OAS observers conclude that Grenada’s elections left “very positive” impressions

Grenada’s general elections of this past July 8 left “very positive” impressions on the Organization of American States (OAS) election observers, Assistant Secretary General Albert Ramdin confirmed in a preliminary report delivered to the Permanent Council today. It was the third time that the OAS was observing a Grenadian election.

The OAS Member States hailed the report and congratulated the people of Grenada for their demonstrated commitment to the democratic process, in which the Tillman Thomas-led National Democratic Congress (NDC) won 11 of the 15 parliamentary seats at stake, the remaining four seats going to Keith Mitchell’s New National Party (NNP). Members of the OAS Electoral Observation Mission were on hand for Thomas’ July 9 swearing-in as Prime Minister of Grenada.
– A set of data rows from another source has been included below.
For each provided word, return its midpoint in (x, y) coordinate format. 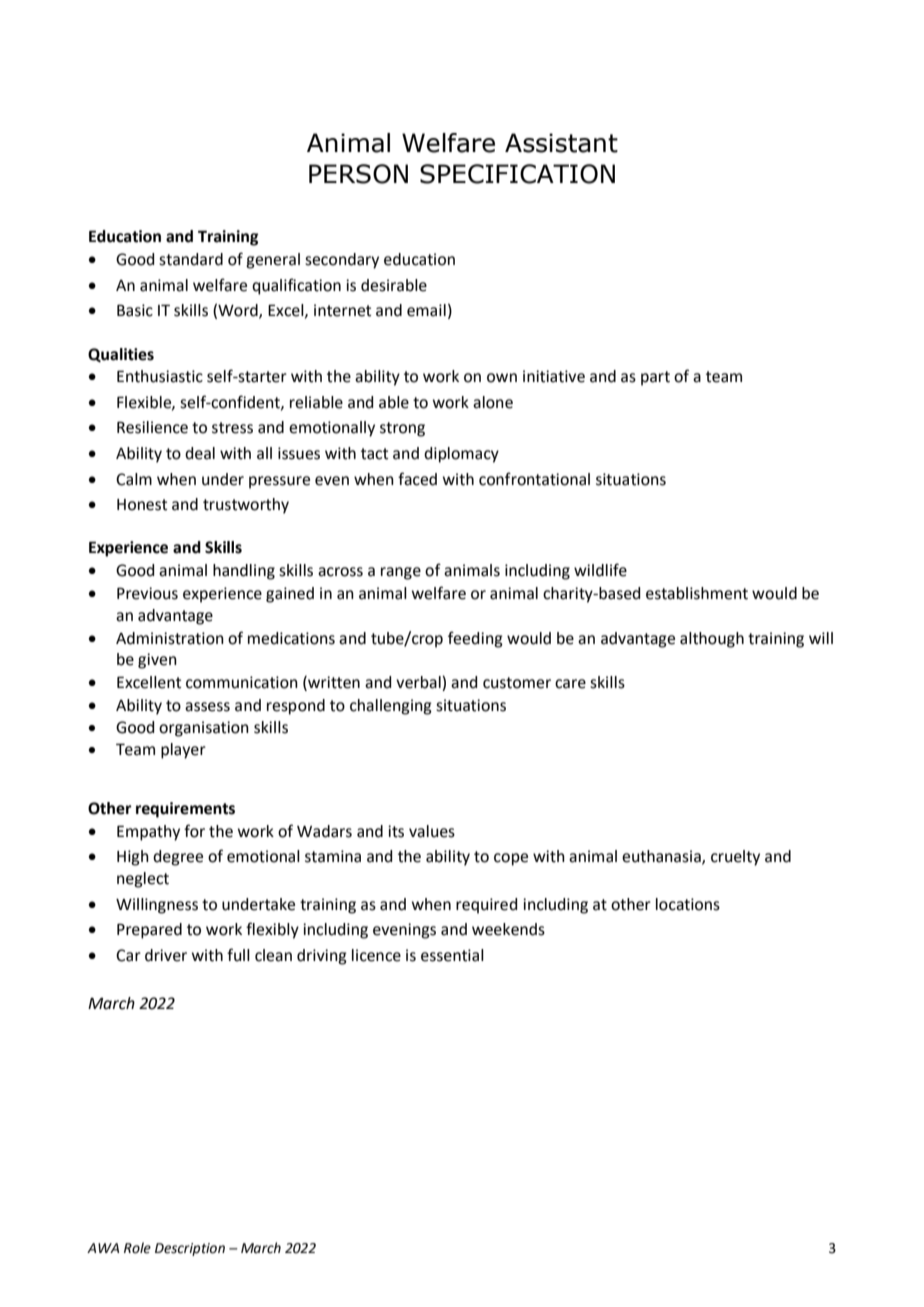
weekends (508, 929)
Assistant (561, 143)
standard (191, 259)
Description (190, 1249)
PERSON (358, 174)
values (432, 831)
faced (417, 479)
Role (137, 1248)
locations (688, 904)
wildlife (600, 570)
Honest (142, 505)
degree (178, 858)
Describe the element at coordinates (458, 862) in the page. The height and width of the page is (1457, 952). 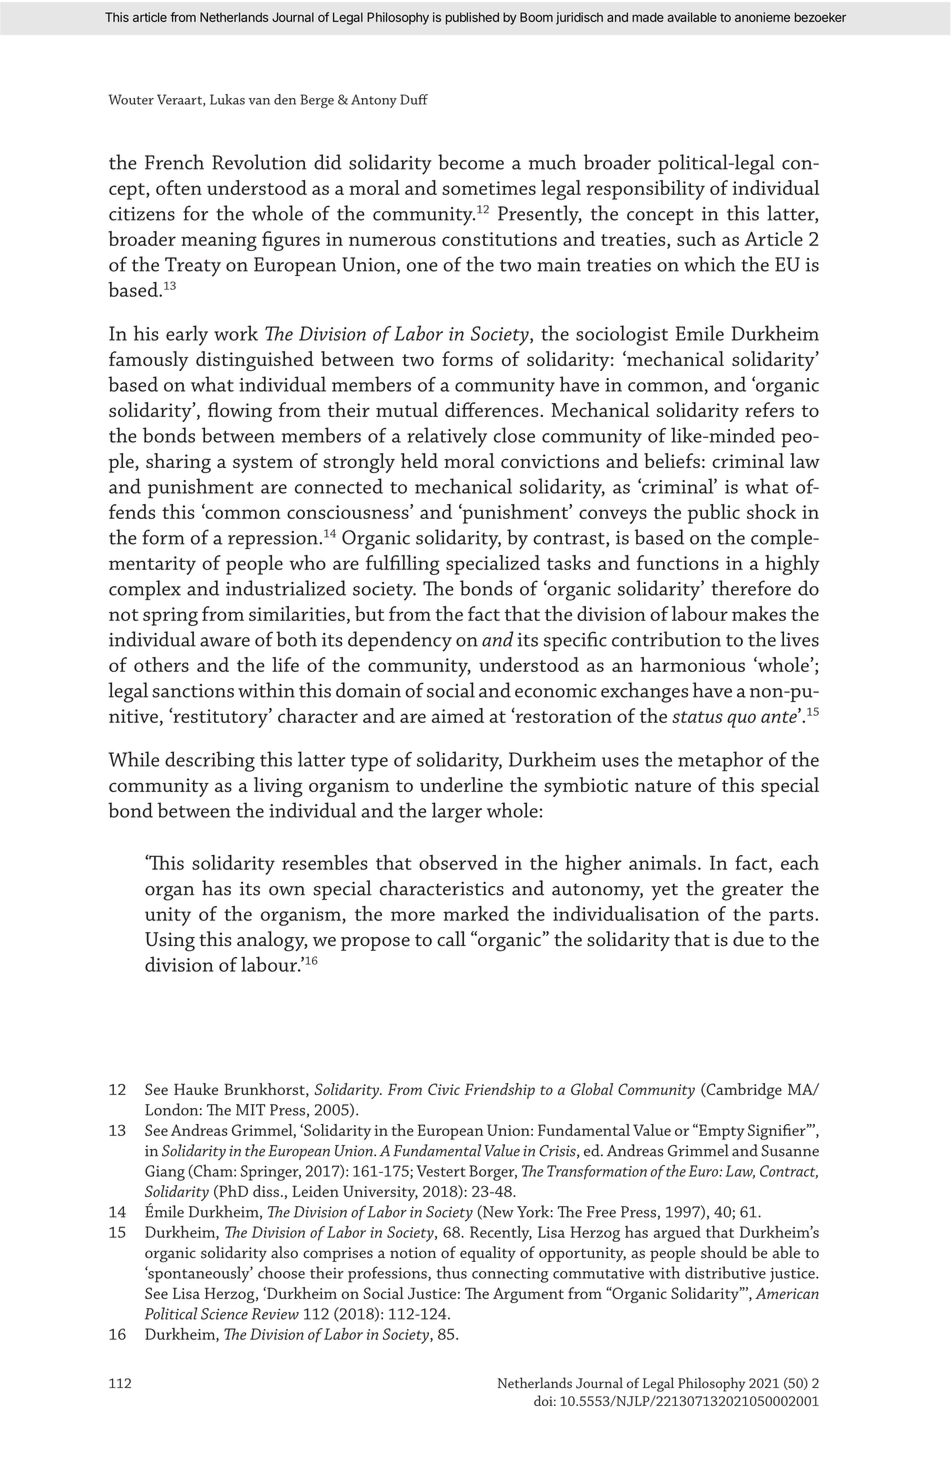
I see `observed` at that location.
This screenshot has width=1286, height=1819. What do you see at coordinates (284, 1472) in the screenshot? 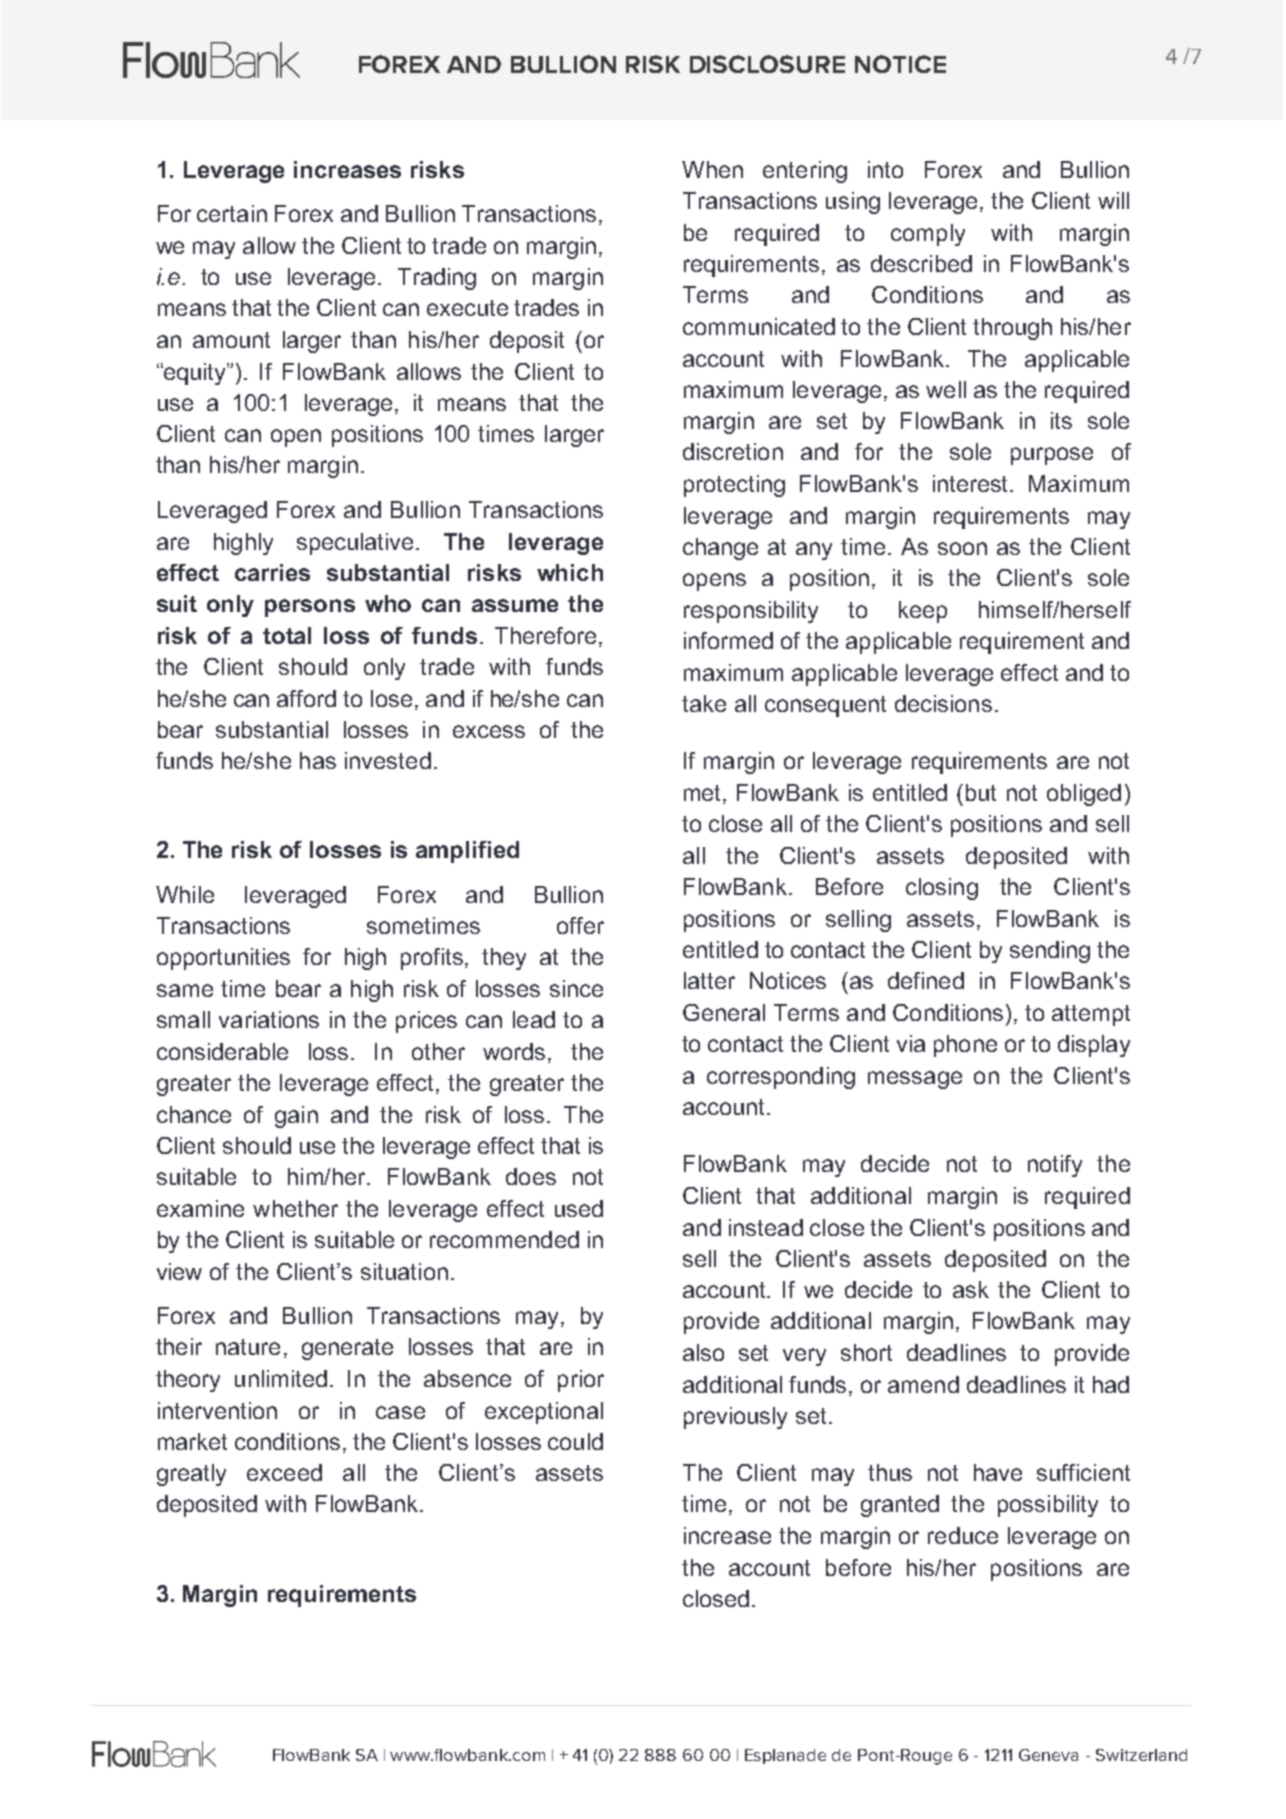
I see `exceed` at bounding box center [284, 1472].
An eight-point proposal was included in the OAS report, highlighting recommendations for the Parliamentary Elections Office to take a more visible, ongoing role in voter education and outreach to a variety of political stakeholders “to promote the democratic process at all times, not merely in the election period.”

Ambassador Ramdin, who led the OAS Electoral Observation in Grenada, told the member countries’ ambassadors in the OAS Permanent Council that anxieties expressed by various political stakeholders prior to the elections “proved unfounded.” The OAS team of election monitors, numbering 38 on Election Day, had visited all polling stations at least once—and some twice or three times during the day—and concluded that “the environment in which citizens voted was orderly and peaceful,” Ramdin told the Permanent Council meeting, chaired by Belizean Ambassador Nestor Mendez.

“There were no reported instances of unruly behavior or of intimidation of voters at polling sites or of any serious irregularities,” Ramdin added, pointing as well to an “extremely high” voter turn-out, estimated at more than 80 per cent.

In his detailed report on what the OAS monitors observed of the process that culminated in the July 8 general elections, Assistant Secretary General Ramdin commented on the orderly conduct of poll workers and others involved, noting that polls closed promptly at 5:00 p.m. and, “as at the opening, electoral officials followed the proper procedures carefully and efficiently.”

The OAS Electoral Observation Mission also noted “relatively few areas in which it felt that the electoral process in Grenada could be improved.” The Mission recommended that in order to improve the system, an accurate voter’s list should be produced at an early date; all political parties and civil society should collaborate to agree on conduct during election campaigns; and that a cross-party accord on campaign financing and media access would be useful to promote transparency and accountability. In response to their requests, the OAS confirmed its commitment to helping civil society organizations in Grenada as they seek to build capacity “to assume a broader ongoing neutral role in monitoring and debating governance issues.”

Ambassador Ramdin specially acknowledged the “crucial financial support” and observers provided by the governments of Canada, China, the United Kingdom and the United States to facilitate the Electoral Observation Mission in Grenada. In addition to the team members and the OAS Office in Grenada, Ramdin also thanked St. George’s University in Grenada as well as the University of the West Indies for providing observers.

Grenada’s Permanent Representative to the OAS, Ambassador Denis Antoine, stressed that in observing last week’s elections, the hemispheric organization witnessed “democracy in action.” The process of general elections affirmed that democracy is alive and well in Grenada, Antoine added. He also thanked the OAS for its continued engagement with Grenada, and said that the Electoral Observation Mission’s recommendations were well-received.